Trabajo por hacer:
Continúa el relato sobre el encuentro de investigación Ondas justo después de su última oración.

Cuando me invitaron a participar como jurado, en el 'Encuentro Departamental de Investigación Ondas', del Ministerio de Ciencia y Tecnología, asumí, muy inocentemente, que yo sería la juez.
En principio la tarea no ofrecía mayor complejidad, y aunque perdí algo de tiempo en una especie de autocompasión con la Edna niña/nerd, que hubiera disfrutado como nadie un evento así, volví rápidamente de la ensoñación para enfocarme en lo que se me había encomendado.
Todo cambió muy rápidamente.
En la primera mesa, la pregunta fue directa, sin escalas, un puñal que atraviesa el esternón como a una gelatina: “¿cómo le llegan las armas a los niños, niñas y adolescentes en las islas?”. Sentí eso como un interrogatorio personal, como si la mirada de estos dos adolescentes me interpelara el privilegio, ese que me significa haber crecido sin tener que defenderme o defender a sangre a nada ni a nadie. No sé, alcancé a contestarles, acongojada y aturdida, pero sobretodo curiosa por saber ¿que había llevado a estos dos hombres jóvenes negros, de un colegio público y religioso a preguntarse semejante cosa? ¿Acaso, Éramos de paraísos distintos?

Datos guardados:
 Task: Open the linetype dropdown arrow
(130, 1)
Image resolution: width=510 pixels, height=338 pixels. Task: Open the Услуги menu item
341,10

Espacio de respuesta:
Cuando apenas me reponía, me atropellaron dos niños de segundo grado con un orégano en la mano. Si las medicinas no van a llegar a Providencia, no importa, nosotros vamos a rescatar el conocimiento de los abuelos y nos vamos a curar con plantas, me dijeron en coro, mientras me dejaban caer una bitácora escrita a mano, con la descripción exacta de las hierbas, donde encontrarlas, como y cuando usarlas… Matarratón para el salpullido, dijo la niña, El tree a life para la tos, me indicó, quien más tarde se confesaría como futuro astronauta.
Les pregunté cómo y por qué los habían escogido para defender sus banderas, ella me dijo: somos los que mejor hablamos en el salón, y él agregó, -mientras se arreglaba la corbata-, además somos muy bonitos. Entendí que el libro que traían era sagrado, y que eso les impedía sistemáticamente mentir.
El recorrido siguió impune, y me presentaron el Bulling en el caribe, la discriminación de una niña blanca en una escuela negra, la línea telefónica para denunciar abusos sexuales, como se veía la ansiedad siendo un adolescente, porque hablan creole distinto los niños de 10 y los de 70, me preguntaron si conocía los pasos del jumping polka y por qué el pollo se volvió carnada para pescar.
Yo había ido como juez, y fui juzgada.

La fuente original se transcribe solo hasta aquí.